**Task details**
Return only the lines running from the top of the entries to the line with "Screen dimensions: 768x614", inclusive, exactly as written.

**Stored items**
[Start of section]
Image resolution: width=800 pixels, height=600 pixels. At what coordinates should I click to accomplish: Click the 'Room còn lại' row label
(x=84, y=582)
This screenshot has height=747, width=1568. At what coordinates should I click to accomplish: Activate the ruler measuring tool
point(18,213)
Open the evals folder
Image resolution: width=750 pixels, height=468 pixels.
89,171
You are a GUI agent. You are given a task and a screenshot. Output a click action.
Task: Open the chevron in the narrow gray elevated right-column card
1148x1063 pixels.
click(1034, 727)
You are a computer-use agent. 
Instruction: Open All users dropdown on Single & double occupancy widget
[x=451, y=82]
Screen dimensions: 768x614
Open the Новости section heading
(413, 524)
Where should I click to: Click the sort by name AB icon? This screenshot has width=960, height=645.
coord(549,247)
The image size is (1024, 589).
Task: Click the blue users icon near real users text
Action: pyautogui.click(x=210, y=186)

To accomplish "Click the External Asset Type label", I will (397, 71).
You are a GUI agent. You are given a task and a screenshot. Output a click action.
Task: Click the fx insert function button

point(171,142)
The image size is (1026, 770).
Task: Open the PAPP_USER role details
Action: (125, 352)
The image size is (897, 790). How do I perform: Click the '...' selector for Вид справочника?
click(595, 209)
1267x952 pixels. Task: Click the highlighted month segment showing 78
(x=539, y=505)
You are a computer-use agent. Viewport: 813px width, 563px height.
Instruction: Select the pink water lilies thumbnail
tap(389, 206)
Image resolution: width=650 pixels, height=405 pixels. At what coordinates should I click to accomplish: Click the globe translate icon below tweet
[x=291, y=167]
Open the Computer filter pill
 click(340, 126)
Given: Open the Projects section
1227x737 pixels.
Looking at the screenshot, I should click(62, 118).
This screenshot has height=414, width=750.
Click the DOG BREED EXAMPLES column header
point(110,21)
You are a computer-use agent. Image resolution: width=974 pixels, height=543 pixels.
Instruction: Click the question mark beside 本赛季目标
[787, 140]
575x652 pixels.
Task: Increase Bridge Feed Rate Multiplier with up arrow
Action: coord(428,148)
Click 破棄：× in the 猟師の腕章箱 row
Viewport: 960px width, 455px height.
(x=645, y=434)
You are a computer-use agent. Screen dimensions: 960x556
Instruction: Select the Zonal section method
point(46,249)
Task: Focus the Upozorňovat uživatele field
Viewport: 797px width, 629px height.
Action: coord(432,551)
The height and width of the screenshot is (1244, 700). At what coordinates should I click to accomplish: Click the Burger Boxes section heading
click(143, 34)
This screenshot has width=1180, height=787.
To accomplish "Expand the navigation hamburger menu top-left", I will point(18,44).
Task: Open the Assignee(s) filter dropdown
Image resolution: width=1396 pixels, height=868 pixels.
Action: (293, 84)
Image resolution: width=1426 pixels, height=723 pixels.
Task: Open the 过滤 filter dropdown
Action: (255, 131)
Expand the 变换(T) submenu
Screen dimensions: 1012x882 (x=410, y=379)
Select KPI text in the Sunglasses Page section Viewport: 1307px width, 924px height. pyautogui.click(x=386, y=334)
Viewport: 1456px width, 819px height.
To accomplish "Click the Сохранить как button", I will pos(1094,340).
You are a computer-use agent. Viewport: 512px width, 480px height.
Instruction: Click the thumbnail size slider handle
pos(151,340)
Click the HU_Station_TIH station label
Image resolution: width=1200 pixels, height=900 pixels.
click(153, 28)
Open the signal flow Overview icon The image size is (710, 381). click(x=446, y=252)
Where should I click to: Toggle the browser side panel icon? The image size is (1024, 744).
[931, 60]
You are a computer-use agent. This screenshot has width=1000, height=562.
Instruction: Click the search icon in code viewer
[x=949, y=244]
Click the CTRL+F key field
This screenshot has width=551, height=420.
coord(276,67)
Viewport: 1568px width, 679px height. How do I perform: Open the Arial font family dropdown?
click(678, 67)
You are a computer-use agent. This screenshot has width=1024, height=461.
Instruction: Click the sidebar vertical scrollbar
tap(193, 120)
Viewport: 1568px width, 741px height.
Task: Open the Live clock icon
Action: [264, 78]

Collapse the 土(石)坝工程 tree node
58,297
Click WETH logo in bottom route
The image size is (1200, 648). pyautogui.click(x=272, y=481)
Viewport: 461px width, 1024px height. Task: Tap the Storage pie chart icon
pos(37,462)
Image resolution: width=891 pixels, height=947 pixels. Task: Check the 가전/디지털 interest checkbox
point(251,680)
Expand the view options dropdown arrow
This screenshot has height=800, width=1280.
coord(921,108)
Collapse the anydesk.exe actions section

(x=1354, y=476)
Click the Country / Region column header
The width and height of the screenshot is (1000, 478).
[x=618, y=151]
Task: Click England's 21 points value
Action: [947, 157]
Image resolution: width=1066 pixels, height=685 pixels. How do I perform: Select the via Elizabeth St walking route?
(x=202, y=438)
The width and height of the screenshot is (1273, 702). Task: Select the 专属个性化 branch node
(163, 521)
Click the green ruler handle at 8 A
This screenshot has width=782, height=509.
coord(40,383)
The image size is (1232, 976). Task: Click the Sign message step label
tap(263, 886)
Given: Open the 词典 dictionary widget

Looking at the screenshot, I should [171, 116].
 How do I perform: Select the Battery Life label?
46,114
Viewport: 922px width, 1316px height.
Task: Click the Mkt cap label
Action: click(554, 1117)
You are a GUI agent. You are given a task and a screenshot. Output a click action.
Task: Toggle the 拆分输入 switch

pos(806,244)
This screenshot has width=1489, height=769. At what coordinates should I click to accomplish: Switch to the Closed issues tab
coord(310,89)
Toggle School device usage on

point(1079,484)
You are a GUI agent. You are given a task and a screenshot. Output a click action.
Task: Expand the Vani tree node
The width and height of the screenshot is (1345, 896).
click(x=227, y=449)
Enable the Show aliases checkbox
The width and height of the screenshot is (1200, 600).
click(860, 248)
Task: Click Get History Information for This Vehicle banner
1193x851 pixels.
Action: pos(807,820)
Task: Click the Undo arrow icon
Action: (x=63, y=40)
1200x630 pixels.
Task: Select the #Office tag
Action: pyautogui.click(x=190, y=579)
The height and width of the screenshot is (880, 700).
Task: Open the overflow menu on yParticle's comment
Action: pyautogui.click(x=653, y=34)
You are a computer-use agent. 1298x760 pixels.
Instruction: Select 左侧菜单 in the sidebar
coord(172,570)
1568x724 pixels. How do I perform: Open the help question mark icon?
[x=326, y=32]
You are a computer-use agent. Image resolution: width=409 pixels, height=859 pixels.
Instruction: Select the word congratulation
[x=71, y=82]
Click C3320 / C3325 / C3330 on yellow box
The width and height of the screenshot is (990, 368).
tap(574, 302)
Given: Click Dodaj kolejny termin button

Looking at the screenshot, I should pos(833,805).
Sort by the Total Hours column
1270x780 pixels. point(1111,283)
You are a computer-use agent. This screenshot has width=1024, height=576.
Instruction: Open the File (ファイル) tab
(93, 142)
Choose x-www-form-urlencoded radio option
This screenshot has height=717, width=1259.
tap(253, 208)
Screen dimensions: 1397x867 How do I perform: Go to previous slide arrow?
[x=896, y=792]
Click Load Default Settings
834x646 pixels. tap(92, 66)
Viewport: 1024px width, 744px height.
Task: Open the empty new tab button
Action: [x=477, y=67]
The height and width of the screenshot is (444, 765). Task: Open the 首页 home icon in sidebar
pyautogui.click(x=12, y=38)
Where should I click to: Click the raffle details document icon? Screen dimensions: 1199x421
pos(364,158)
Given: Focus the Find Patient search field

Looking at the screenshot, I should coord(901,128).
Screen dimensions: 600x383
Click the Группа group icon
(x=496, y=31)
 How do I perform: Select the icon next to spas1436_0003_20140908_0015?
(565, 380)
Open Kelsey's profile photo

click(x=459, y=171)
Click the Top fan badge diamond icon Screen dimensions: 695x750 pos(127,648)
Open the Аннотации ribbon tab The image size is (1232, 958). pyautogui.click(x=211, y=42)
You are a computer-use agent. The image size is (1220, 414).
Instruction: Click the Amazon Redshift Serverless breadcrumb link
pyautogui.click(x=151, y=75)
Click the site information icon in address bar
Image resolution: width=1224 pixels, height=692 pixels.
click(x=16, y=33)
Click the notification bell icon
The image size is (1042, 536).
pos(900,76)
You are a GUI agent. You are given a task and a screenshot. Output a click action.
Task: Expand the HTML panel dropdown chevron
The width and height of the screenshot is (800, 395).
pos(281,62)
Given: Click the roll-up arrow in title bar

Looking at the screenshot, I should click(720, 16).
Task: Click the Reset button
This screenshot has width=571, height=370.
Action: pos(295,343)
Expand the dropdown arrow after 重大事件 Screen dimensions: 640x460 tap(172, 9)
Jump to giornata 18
[End of section]
**Task response**
Image resolution: width=800 pixels, height=600 pixels. At what coordinates should I click to accomplish: Click the 'Room còn lại' row label
(x=84, y=582)
This screenshot has height=747, width=1568. At what coordinates should I click to accomplish: Activate the ruler measuring tool
point(18,213)
Open the evals folder
Image resolution: width=750 pixels, height=468 pixels.
89,171
You are a GUI agent. You are given a task and a screenshot. Output a click action.
Task: Open the chevron in the narrow gray elevated right-column card
1148x1063 pixels.
click(1034, 727)
You are a computer-use agent. 
Instruction: Open All users dropdown on Single & double occupancy widget
[x=451, y=82]
Screen dimensions: 768x614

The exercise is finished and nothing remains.